Sponsors of golf superstar Tiger Woods have lost around USD 5 to 12 billion since reports of his extramarital affairs broke out, a new survey has said.
The new study by the University of California, Davis (UC Davis) examined stock market returns for the 13 trading days that fell between November 27, the date of Woods' car crash and December 17, a week after the sports champion announced his indefinite leave from golf.
Two UC Davis economics professors, Victor Stango and Christopher Knittel looked at eight of his sponsors --Accenture; AT&T; Tiger Woods PGA Tour Golf (Electronic Arts); Gillette (Proctor and Gamble); Nike; Gatorade (PepsiCo); TLC Laser Eye Centers; and Golf Digest (Conde Nast).

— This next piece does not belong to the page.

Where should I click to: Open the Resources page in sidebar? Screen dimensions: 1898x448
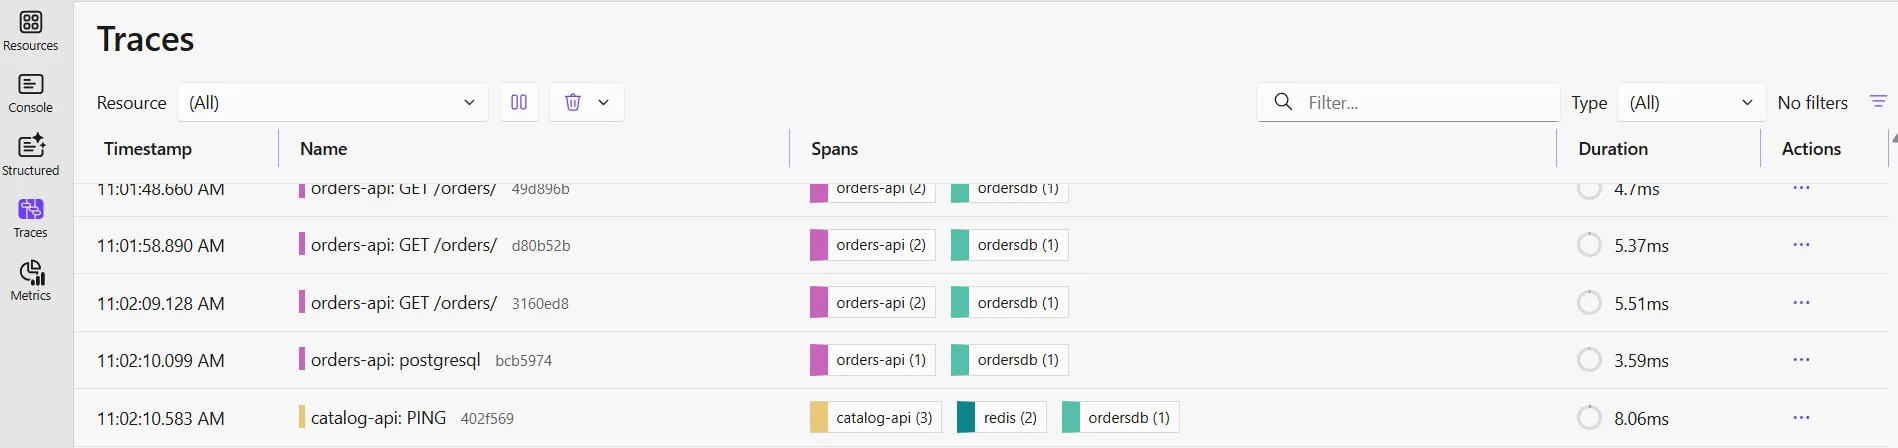click(x=31, y=30)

"Total shareholder losses may exceed several decades' worth of Tiger Woods' personal endorsement income," said Stango, noting that these are separate and much larger than the golfer's own earnings, who before the scandal got about USD 100 million a year in endorsement income, more than any other athlete.
"(This) pattern of losses is unlikely to stem from ordinary day-to-day variation in their stock prices," the researchers said, based on conclusions that the scandal reduced shareholder value in the sponsor companies by 2.3 per cent, or about USD 12 billion.
The study also finds that three sports-related companies -- PGA Tour Golf, Gatorade, and Nike -- have been worst hit, experiencing a 4.3 per cent drop in stock value, equivalent to about USD 6 billion.